## Problem to work on
As the answer, set down the lines below from the one containing "Task: Open the admin account dropdown" through the one containing "You are a computer-use agent. The", exactly and inclusively, and no others.

(Saved entries)
((
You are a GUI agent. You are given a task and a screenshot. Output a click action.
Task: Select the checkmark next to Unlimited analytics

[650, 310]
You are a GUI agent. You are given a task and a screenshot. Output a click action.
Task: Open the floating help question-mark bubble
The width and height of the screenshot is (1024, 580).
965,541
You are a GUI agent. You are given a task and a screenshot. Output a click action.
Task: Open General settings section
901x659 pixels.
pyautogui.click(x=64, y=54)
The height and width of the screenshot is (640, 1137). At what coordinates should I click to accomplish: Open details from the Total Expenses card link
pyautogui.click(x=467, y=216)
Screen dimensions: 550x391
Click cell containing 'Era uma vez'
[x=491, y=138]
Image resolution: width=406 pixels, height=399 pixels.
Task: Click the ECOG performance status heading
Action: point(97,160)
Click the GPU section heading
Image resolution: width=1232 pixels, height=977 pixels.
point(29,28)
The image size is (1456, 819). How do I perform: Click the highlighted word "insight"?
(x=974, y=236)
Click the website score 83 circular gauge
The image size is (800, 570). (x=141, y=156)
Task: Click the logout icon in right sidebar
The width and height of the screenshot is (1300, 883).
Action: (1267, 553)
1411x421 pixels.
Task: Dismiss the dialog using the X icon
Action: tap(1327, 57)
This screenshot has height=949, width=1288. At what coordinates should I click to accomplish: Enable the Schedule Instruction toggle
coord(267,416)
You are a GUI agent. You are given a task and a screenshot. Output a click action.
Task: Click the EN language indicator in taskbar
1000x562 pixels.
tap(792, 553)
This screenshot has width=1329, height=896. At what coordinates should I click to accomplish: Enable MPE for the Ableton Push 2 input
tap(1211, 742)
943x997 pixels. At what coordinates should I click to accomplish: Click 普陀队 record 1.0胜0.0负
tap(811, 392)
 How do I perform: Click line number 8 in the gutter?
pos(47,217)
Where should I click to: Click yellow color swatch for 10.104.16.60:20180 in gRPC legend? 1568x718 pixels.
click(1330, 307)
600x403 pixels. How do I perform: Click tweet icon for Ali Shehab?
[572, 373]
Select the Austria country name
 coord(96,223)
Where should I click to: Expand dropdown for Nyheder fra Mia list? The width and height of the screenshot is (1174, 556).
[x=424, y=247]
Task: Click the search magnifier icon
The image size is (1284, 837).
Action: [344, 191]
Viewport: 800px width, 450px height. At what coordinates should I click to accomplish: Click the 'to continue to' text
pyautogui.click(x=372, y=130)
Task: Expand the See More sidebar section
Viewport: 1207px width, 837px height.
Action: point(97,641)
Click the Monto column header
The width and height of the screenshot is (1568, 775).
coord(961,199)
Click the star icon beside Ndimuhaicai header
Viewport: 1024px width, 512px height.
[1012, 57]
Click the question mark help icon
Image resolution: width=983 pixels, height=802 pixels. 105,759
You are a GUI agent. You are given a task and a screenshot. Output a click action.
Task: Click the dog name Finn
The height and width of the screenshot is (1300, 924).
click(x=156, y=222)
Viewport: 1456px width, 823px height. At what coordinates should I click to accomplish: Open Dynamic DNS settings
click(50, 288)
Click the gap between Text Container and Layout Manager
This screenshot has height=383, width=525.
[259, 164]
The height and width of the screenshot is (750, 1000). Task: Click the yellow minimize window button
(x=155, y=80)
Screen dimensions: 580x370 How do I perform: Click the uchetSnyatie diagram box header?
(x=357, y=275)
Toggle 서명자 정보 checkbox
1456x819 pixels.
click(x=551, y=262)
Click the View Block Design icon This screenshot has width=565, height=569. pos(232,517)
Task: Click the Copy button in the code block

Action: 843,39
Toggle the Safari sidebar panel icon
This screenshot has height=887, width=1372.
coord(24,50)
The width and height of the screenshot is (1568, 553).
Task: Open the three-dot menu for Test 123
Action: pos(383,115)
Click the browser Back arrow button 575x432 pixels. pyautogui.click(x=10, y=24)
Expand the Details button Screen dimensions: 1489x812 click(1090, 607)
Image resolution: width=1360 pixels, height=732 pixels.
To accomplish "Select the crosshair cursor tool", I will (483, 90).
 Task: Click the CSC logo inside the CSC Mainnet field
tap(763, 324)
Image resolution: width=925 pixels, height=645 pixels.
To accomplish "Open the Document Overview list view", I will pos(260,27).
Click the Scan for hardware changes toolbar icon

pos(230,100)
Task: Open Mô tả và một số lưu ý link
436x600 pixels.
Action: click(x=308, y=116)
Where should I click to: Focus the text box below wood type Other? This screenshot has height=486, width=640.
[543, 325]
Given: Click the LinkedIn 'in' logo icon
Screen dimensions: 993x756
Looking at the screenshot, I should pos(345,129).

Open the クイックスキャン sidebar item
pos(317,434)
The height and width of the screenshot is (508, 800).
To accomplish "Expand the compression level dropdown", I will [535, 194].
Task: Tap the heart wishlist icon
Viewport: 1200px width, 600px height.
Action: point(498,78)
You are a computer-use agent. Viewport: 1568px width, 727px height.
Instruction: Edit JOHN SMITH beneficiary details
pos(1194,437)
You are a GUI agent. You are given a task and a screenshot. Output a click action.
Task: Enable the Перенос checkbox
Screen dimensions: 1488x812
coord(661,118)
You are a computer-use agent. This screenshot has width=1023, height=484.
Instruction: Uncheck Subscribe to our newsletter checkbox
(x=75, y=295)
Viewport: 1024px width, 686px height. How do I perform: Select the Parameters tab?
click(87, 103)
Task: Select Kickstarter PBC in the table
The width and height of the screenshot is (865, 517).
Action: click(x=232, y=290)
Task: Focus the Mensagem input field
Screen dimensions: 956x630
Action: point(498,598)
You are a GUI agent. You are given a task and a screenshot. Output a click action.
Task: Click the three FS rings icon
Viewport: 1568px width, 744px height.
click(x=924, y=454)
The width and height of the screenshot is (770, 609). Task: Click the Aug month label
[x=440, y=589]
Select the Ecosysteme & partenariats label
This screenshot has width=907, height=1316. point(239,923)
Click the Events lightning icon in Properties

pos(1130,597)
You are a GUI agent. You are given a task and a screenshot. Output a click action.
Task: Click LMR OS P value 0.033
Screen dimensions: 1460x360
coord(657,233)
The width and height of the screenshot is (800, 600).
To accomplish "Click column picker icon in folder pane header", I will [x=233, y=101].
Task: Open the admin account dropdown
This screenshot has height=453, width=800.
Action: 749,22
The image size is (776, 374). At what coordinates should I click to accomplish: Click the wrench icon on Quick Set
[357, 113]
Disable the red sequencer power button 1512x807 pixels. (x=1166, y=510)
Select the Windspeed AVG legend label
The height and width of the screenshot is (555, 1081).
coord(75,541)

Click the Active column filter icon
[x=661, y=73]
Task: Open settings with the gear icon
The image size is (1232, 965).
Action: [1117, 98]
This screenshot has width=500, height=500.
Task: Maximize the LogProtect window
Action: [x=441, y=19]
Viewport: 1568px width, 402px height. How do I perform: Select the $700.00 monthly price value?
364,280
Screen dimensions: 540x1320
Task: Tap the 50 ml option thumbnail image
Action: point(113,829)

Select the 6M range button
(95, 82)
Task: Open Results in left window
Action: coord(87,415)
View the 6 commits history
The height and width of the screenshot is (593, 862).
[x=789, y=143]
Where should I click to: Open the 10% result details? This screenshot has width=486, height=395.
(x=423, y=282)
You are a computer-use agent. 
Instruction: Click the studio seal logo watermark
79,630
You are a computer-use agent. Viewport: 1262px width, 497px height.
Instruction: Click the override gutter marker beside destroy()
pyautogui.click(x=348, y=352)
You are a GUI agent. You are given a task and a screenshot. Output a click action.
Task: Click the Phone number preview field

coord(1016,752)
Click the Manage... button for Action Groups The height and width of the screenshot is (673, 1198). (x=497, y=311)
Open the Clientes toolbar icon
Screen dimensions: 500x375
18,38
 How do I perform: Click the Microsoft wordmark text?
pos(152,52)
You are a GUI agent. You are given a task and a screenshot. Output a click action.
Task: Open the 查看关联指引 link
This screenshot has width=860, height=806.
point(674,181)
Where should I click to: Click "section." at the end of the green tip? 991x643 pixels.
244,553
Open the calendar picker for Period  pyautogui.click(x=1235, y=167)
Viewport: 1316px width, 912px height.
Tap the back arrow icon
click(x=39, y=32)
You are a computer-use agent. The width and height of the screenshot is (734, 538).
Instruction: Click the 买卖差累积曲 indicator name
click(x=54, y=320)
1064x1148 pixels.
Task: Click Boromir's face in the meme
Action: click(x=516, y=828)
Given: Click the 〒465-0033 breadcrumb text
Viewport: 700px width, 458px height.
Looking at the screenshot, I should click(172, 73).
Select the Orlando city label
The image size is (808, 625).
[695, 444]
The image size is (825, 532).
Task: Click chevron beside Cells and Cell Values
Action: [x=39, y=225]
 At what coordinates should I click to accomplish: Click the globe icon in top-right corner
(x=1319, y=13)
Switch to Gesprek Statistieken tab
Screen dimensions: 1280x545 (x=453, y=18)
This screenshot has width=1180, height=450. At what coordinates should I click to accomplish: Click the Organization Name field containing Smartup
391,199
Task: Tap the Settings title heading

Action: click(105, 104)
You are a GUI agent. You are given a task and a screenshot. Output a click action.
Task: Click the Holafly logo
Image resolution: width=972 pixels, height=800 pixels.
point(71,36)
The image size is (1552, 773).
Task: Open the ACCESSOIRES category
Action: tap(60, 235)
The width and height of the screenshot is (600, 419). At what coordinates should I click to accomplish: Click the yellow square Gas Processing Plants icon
))
## Answer to the exercise
Task: Open the admin account dropdown
This screenshot has height=453, width=800.
Action: 749,22
The image size is (776, 374). At what coordinates should I click to accomplish: Click the wrench icon on Quick Set
[357, 113]
Disable the red sequencer power button 1512x807 pixels. (x=1166, y=510)
Select the Windspeed AVG legend label
The height and width of the screenshot is (555, 1081).
coord(75,541)

Click the Active column filter icon
[x=661, y=73]
Task: Open settings with the gear icon
The image size is (1232, 965).
Action: [1117, 98]
This screenshot has width=500, height=500.
Task: Maximize the LogProtect window
Action: [x=441, y=19]
Viewport: 1568px width, 402px height. How do I perform: Select the $700.00 monthly price value?
364,280
Screen dimensions: 540x1320
Task: Tap the 50 ml option thumbnail image
Action: point(113,829)

Select the 6M range button
(95, 82)
Task: Open Results in left window
Action: coord(87,415)
View the 6 commits history
The height and width of the screenshot is (593, 862).
[x=789, y=143]
Where should I click to: Open the 10% result details? This screenshot has width=486, height=395.
(x=423, y=282)
You are a computer-use agent. 
Instruction: Click the studio seal logo watermark
79,630
You are a computer-use agent. Viewport: 1262px width, 497px height.
Instruction: Click the override gutter marker beside destroy()
pyautogui.click(x=348, y=352)
You are a GUI agent. You are given a task and a screenshot. Output a click action.
Task: Click the Phone number preview field

coord(1016,752)
Click the Manage... button for Action Groups The height and width of the screenshot is (673, 1198). (x=497, y=311)
Open the Clientes toolbar icon
Screen dimensions: 500x375
18,38
 How do I perform: Click the Microsoft wordmark text?
pos(152,52)
You are a GUI agent. You are given a task and a screenshot. Output a click action.
Task: Open the 查看关联指引 link
This screenshot has width=860, height=806.
point(674,181)
Where should I click to: Click "section." at the end of the green tip? 991x643 pixels.
244,553
Open the calendar picker for Period  pyautogui.click(x=1235, y=167)
Viewport: 1316px width, 912px height.
Tap the back arrow icon
click(x=39, y=32)
You are a computer-use agent. The width and height of the screenshot is (734, 538).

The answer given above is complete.